Given that it’s draft week, most of our NFL coverage has centered on, well, the draft.

But not all of it – especially not when it involves two-time MVP Kurt Warner, who spent part of this offseason coaching and mentoring San Francisco 49ers quarterback Colin Kaepernick.

“He had reached out to a couple guys that I know in Phoenix . . . to have them help him,” Warner explained on CBS Sports Radio’s The Doug Gottlieb Show. “Since they knew me, they reached out to me and asked if I’d be wiling to come over and help out and I was all for it. I had talked to Colin a couple times before that and said, ‘Anytime you want to get together or anything I can help with, give me a call.’ So it all just kind of worked out that we were in the same area.”

Warner, 43, worked out with Kaepernick, 27, a couple times each week for about six weeks.
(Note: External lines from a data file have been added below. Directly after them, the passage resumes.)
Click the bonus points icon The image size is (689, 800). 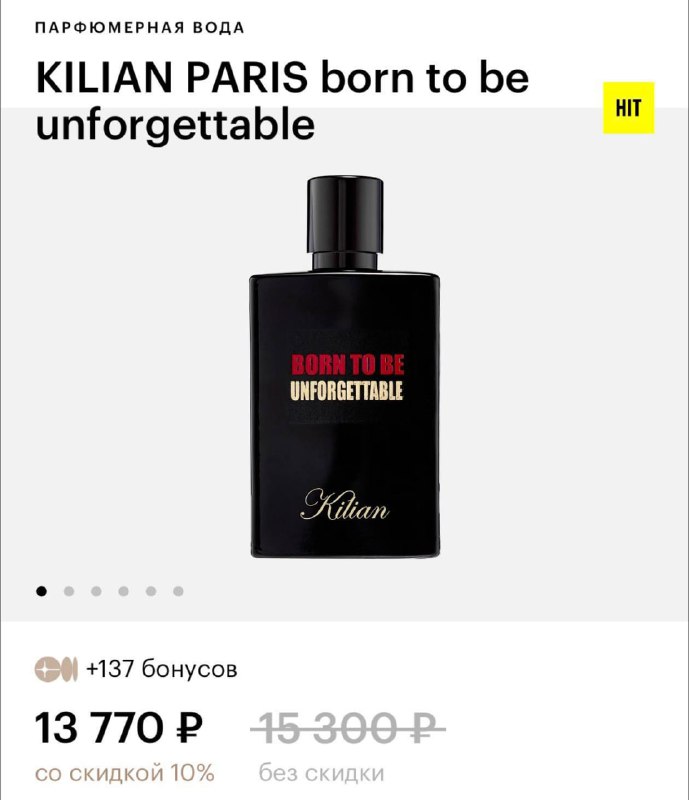coord(56,669)
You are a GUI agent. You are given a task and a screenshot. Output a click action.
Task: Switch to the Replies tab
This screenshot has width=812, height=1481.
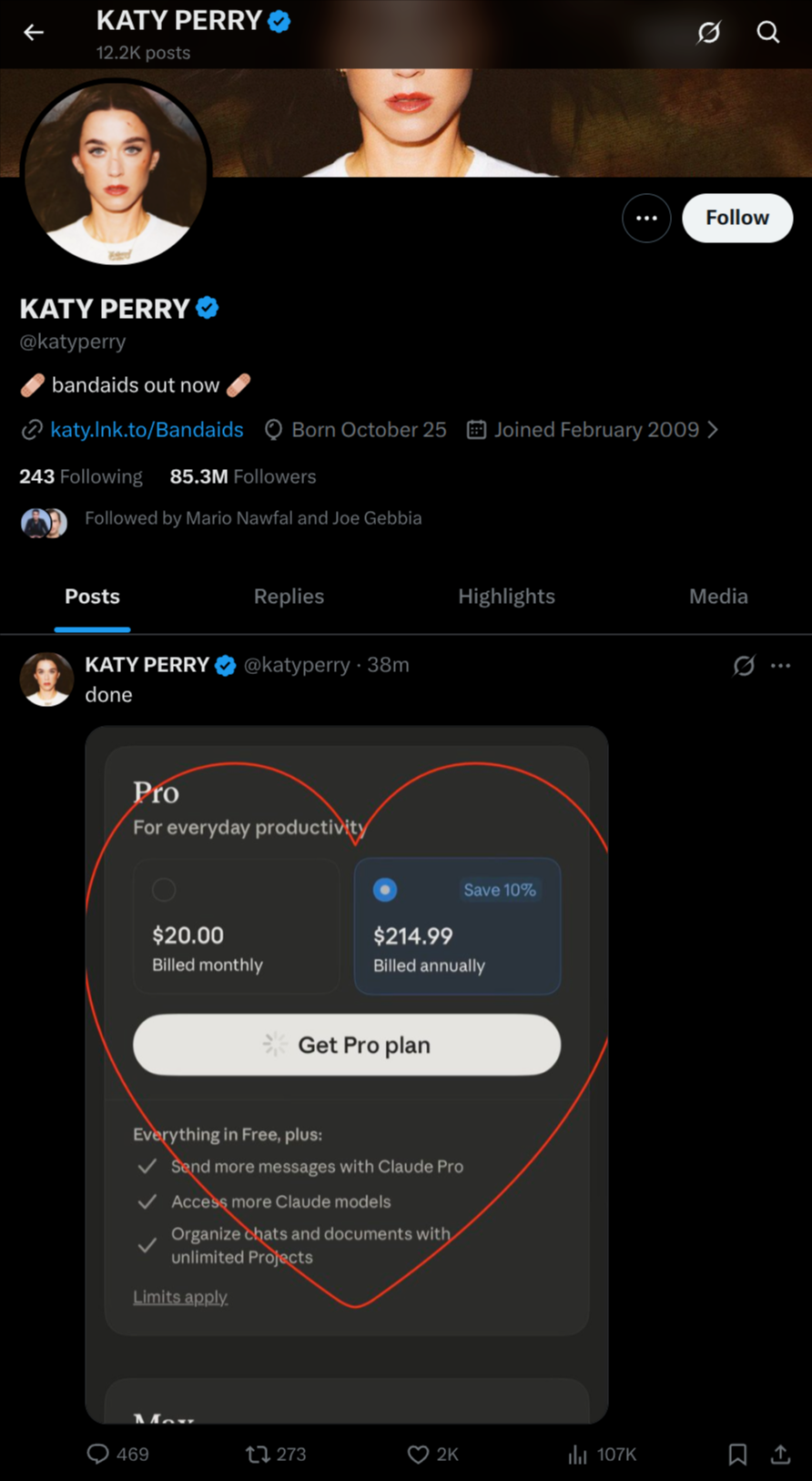pyautogui.click(x=289, y=597)
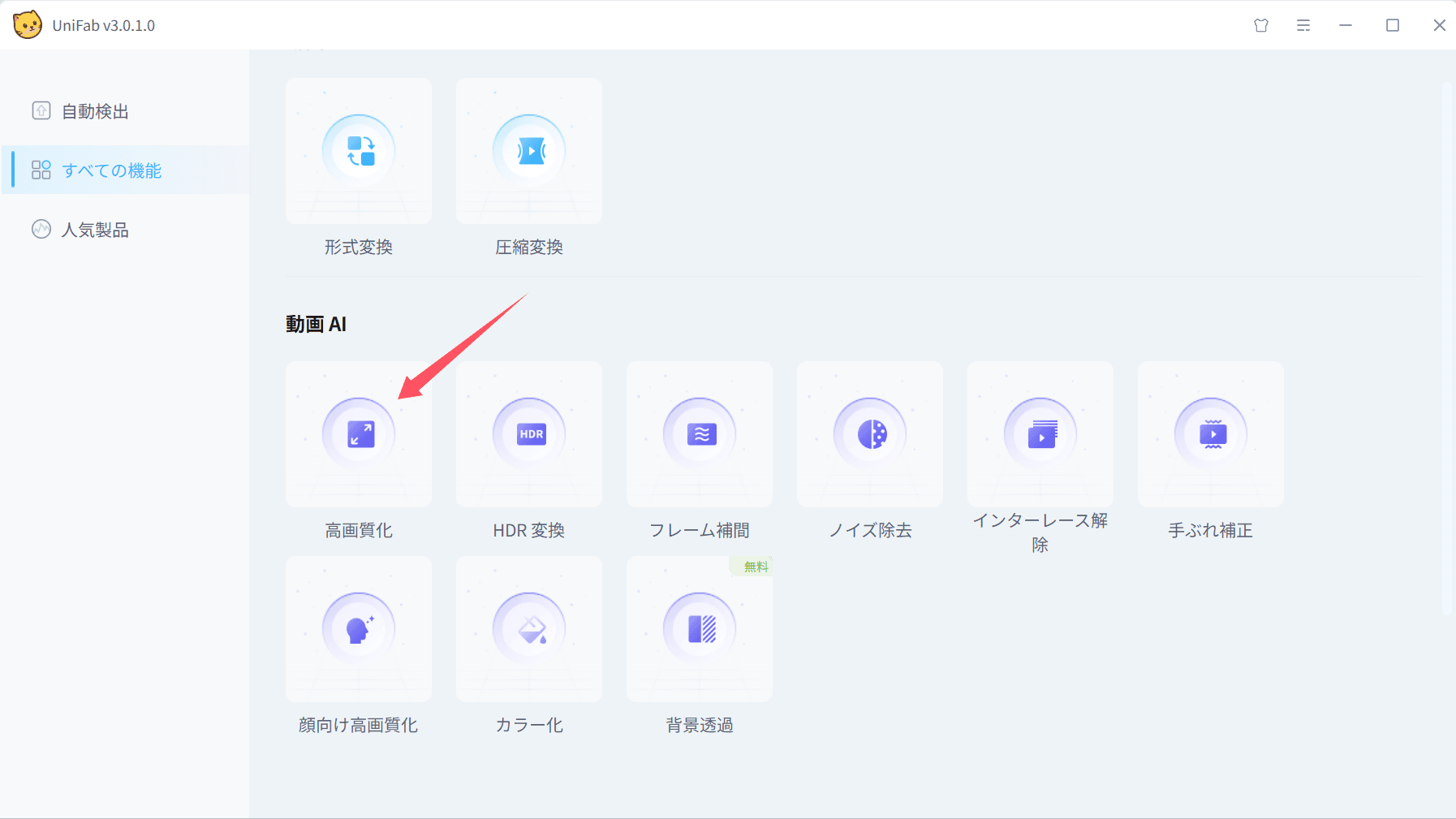Open the 形式変換 format converter icon
The width and height of the screenshot is (1456, 819).
point(359,151)
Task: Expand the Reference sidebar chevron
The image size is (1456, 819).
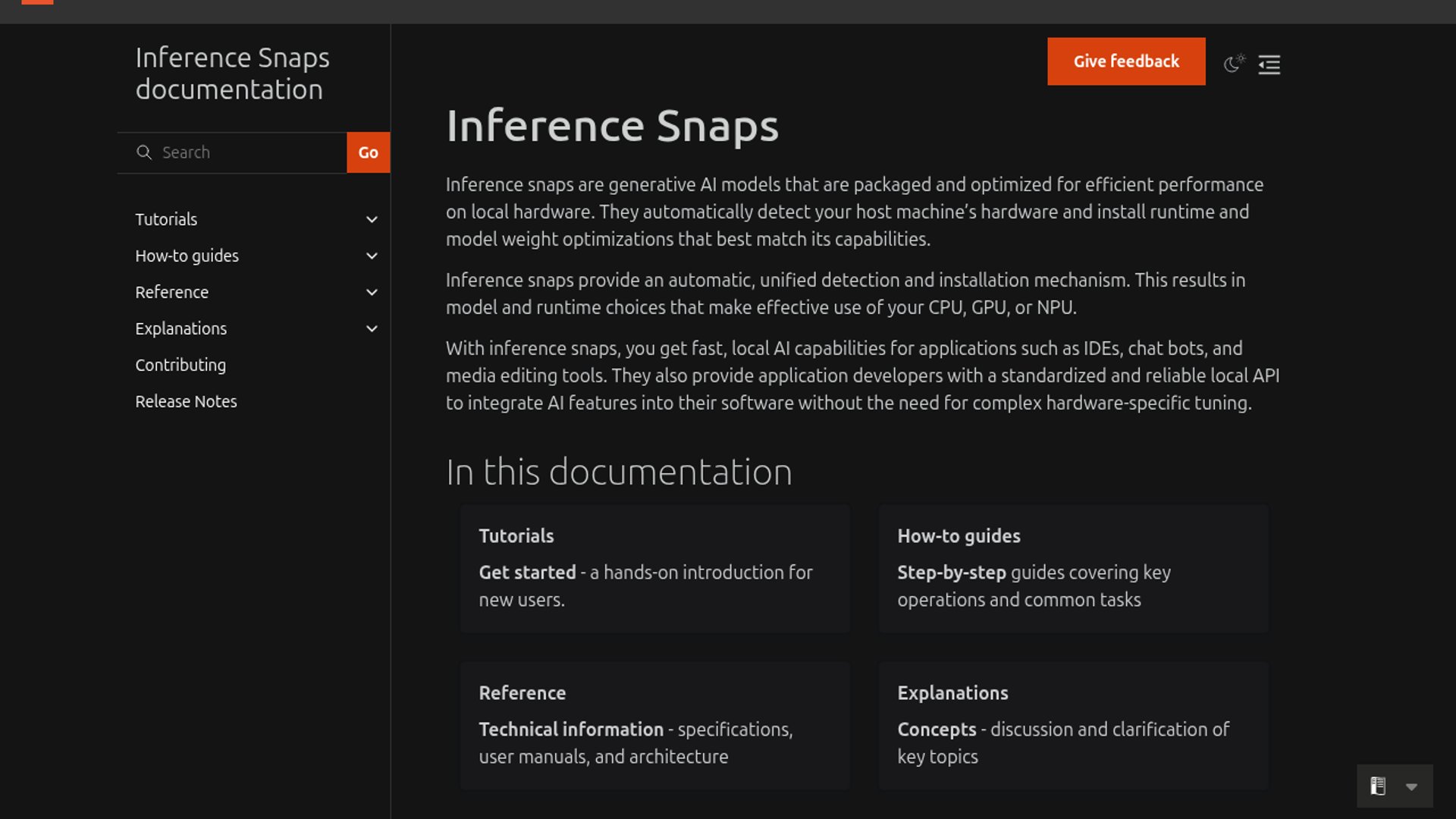Action: tap(372, 293)
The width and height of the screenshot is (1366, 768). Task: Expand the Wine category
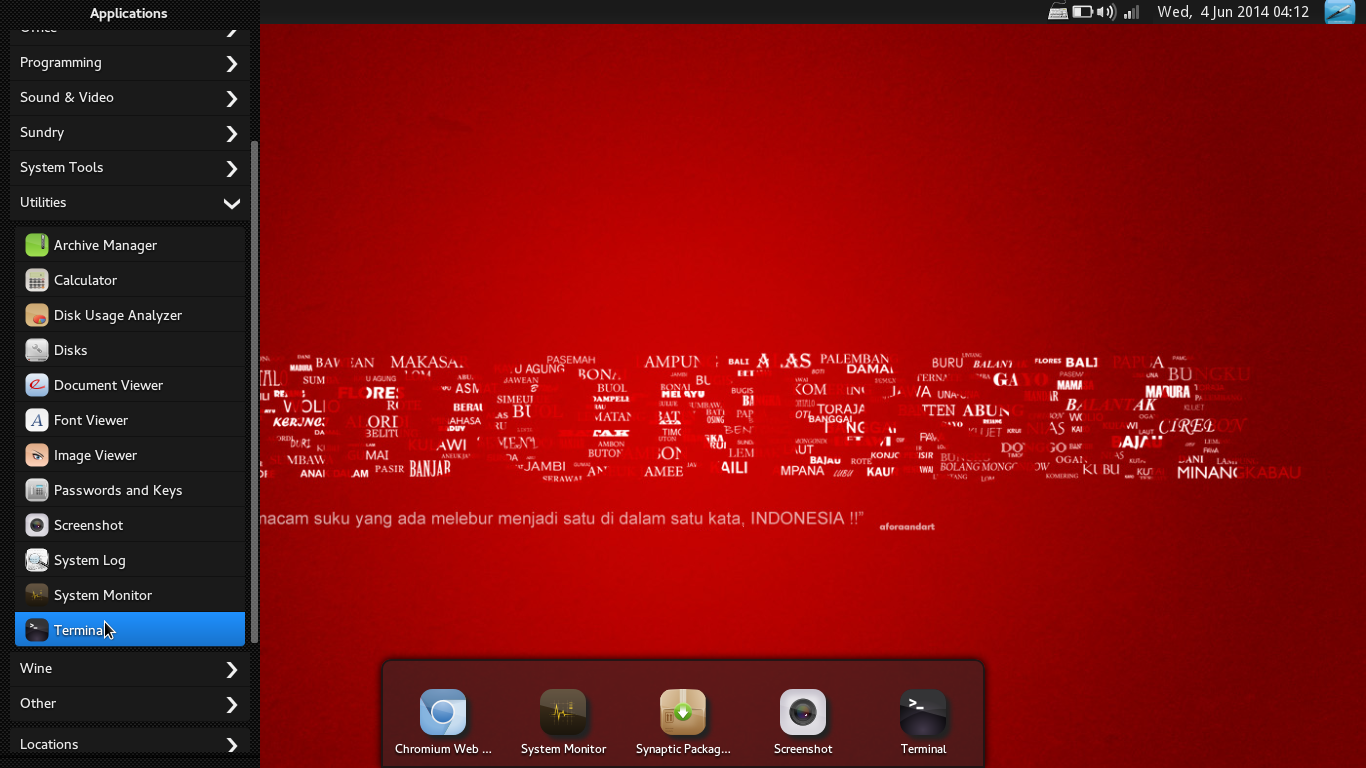(127, 668)
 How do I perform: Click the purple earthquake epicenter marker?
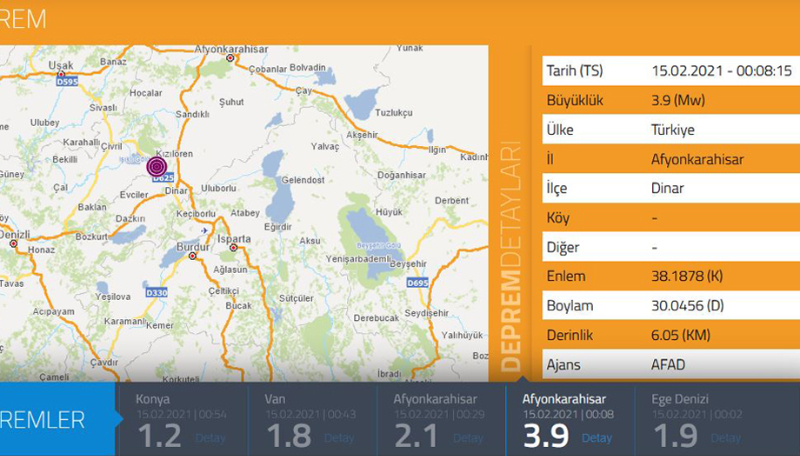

“Really enjoyed it,” Warner said. “(He’s a) great kid, works his butt off. The big challenge for him is he’s a great athlete that has played the quarterback position very much as an athlete through most of is career and been very good at it. But now that the league starts to catch up to you a little bit, you kind of have to expand. You have to grow. And he’s got to get more comfortable in a quarterback position, a passing-friendly position, so he can make some of those easier throws you have to be able to make and not rely on your athleticism.

“So he worked hard and made some strides,” Warner continued. “The big question now becomes was it enough time to make some of that stuff normal for him so when the bullets start flying and he gets into the action and speed of the game that he can rely on some of those things that we worked on pocket-wise and throwing with touch? As opposed to resorting back sometimes to just being an athlete and allowing that to get you out of trouble.”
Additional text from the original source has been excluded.